Maria Kodama criou a Fundação Internacional Jorge Luís Borges, considerado um escritor muito além de seu tempo
Morreu aos 86 anos de idade, em decorrência de um câncer, a escritora e tradutora Maria Kodama, em 26 de março, em Buenos Aires, capital da Argentina. Viúva do famoso escritor argentino Jorge Luís Borges, do qual foi herdeira universal e colaboradora de suas obras. No Twitter, seu advogado, Fernando Soto, lamentou a perda: “Agora entrarás no ‘grande mar’ com o teu querido Borges. Descansa em paz, María”, escreveu.
Borges era aclamado pela crítica literária acadêmica como um dos maiores poetas, ensaístas e contista de seu tempo. Autor das obras emblemáticas, a exemplo de “Ficções” e “O Aleph”, também faleceu aos 86 anos em decorrência de câncer, em junho de 1986 em Genebra, na Suíça. Sua morte ocorreu após dois meses de casado com Kodama.
Mesmo doente, nunca deixou que sua paixão pelas letras apagassem, escrevendo sua última obra “La divisa punzó”, em colaboração com a escritora Claudia Farias Gómez, onde revive a história de Juan Manuel de Rosas, um grande e polêmico caudilho federal do Século XIX.
O relacionamento de Kodama e Borges floresceu quando identificaram um amor em comum pela língua inglesa, anglo-saxão antigo e o islandês. O escritor a conheceu quando ela tinha 16 anos e estudava Literatura, seu pai a tinha levado para uma conferência do autor. Inicialmente Kodama foi aluna, assistente particular, amiga e por fim esposa. A diferença de idade entre os dois era de 38 anos, mas isso nunca abalou a jovem, onde deixava claro sua admiração e amor pelo esposo nas entrevistas dadas.

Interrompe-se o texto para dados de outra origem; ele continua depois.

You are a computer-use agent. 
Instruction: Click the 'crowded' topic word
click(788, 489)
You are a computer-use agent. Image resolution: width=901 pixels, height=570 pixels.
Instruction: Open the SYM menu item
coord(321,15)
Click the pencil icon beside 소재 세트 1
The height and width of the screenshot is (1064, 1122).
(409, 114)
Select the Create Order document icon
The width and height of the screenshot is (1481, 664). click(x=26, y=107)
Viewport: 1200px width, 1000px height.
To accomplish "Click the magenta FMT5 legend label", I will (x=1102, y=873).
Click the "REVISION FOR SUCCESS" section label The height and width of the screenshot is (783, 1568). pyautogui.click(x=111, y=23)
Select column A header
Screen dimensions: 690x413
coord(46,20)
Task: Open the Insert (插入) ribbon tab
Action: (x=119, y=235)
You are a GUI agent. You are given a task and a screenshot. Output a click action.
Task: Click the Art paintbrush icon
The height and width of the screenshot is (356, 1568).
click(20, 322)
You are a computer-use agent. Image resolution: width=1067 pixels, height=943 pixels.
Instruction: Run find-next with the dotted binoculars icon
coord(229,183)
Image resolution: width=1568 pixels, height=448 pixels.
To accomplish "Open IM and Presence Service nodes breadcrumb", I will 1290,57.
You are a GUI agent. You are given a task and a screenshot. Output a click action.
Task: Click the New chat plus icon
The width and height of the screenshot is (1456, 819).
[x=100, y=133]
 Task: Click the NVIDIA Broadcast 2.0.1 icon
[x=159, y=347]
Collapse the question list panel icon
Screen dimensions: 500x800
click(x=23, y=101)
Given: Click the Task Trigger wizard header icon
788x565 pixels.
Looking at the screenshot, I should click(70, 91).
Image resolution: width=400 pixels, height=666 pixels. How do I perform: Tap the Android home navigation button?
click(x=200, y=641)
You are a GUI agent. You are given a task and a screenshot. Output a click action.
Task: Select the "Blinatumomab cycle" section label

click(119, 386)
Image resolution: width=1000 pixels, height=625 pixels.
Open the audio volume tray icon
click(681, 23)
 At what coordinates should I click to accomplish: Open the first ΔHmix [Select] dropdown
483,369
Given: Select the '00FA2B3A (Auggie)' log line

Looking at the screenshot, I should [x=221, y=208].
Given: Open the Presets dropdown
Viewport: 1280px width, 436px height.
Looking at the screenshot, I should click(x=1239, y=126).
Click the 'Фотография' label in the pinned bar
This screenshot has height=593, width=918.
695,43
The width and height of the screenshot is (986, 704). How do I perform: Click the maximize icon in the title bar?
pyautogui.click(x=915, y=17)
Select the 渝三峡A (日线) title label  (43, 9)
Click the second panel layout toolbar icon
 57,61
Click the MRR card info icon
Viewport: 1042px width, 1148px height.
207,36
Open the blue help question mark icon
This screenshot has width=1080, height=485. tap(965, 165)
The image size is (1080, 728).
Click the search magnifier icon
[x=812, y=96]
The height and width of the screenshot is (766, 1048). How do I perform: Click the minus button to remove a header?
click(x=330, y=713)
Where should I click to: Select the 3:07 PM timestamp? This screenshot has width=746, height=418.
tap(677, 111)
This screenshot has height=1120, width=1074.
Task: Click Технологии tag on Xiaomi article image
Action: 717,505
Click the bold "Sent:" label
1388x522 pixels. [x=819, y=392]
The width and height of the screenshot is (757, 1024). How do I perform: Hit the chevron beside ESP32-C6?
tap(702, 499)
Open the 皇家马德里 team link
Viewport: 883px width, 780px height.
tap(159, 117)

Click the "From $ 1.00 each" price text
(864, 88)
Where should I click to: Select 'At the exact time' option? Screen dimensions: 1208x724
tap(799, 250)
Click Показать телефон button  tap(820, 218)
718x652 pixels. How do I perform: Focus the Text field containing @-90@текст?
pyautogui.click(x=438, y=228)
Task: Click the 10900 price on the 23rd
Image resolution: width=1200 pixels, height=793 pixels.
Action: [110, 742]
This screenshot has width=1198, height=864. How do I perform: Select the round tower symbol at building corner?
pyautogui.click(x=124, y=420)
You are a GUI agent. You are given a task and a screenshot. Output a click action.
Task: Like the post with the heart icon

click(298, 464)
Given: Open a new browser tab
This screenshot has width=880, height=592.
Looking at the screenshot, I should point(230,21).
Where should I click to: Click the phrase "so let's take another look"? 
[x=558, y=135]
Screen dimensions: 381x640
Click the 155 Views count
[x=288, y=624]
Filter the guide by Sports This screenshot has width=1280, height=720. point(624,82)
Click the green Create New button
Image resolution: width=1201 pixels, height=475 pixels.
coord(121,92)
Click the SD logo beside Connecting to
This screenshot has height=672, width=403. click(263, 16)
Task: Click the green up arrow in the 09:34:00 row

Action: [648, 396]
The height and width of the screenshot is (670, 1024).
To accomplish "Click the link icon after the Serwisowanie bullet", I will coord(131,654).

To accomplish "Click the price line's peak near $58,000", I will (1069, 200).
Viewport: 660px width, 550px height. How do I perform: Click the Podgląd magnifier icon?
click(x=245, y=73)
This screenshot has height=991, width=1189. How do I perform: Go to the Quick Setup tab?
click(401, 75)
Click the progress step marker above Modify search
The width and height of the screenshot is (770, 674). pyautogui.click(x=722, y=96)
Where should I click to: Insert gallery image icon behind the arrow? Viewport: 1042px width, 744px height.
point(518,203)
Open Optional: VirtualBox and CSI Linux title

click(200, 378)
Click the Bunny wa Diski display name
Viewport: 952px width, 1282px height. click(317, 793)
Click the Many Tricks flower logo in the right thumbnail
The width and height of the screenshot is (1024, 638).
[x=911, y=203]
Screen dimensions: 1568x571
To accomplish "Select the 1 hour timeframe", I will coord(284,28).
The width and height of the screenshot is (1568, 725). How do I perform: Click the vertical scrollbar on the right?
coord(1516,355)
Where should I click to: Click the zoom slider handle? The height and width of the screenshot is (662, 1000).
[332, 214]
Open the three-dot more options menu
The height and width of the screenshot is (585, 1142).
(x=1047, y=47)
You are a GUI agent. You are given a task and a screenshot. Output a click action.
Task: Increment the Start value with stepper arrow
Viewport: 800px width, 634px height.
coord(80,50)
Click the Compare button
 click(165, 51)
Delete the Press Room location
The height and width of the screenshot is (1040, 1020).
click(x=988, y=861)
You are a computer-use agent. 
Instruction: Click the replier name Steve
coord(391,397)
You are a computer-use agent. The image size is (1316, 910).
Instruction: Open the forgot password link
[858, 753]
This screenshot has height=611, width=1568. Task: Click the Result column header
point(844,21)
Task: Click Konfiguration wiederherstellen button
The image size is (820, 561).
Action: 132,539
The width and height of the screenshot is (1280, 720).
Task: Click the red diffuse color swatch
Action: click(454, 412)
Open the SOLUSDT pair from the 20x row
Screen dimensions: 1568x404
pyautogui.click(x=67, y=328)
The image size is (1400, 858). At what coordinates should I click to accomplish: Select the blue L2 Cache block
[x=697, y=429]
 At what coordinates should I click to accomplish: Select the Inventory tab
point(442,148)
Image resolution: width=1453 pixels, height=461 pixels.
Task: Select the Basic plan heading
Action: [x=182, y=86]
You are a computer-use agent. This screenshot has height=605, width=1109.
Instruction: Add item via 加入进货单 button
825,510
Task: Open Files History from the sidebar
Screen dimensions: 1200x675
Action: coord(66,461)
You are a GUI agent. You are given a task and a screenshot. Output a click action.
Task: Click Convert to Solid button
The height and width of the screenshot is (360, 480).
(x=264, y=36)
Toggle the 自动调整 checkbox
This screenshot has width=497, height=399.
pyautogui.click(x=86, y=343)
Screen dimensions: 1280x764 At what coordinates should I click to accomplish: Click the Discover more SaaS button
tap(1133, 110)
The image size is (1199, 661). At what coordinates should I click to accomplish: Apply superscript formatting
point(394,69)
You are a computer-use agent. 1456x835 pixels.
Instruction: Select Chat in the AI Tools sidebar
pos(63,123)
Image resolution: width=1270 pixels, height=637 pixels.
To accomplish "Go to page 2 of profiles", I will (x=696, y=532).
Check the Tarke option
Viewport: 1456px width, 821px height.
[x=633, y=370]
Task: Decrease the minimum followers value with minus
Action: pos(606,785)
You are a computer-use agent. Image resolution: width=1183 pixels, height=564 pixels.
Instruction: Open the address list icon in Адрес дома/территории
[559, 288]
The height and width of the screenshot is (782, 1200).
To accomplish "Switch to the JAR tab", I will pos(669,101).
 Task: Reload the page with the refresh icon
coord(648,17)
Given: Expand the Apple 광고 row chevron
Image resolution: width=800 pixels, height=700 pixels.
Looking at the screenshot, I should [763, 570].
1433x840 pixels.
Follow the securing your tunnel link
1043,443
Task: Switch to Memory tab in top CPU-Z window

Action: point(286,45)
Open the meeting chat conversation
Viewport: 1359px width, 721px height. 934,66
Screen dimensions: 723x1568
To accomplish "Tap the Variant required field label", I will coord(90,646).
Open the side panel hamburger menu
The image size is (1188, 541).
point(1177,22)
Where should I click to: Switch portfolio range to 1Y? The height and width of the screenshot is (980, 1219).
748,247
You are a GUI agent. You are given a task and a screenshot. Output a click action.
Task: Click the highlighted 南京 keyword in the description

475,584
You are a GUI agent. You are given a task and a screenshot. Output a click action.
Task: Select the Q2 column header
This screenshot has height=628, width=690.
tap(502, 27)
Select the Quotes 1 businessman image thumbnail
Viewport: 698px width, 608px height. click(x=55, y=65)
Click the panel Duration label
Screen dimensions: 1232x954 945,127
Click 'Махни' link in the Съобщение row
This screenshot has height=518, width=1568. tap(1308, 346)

Por conta do talento nato, Borges recebeu inúmeros prêmios como o Formentor, em 1961 (com Samuel Beckett), e o Miguel de Cervantes, em 1979. Entretanto, nunca recebeu o Prêmio Nobel de Literatura, mesmo sendo candidato várias vezes. Como única herdeira e companheira inseparável, em 1988 Kodama fundou a Fundação Internacional Jorge Luis Borges, administrando os bens do escritor e divulgando suas obras para que jamais fossem esquecidas. Em vida, a guardiã desejava que o patrimônio cultural fosse entregue a duas universidades estrangeiras, uma americana, na qual Borges havia ministrado uma palestra, e outra japonesa, onde ensinavam espanhol e as obras do escritor.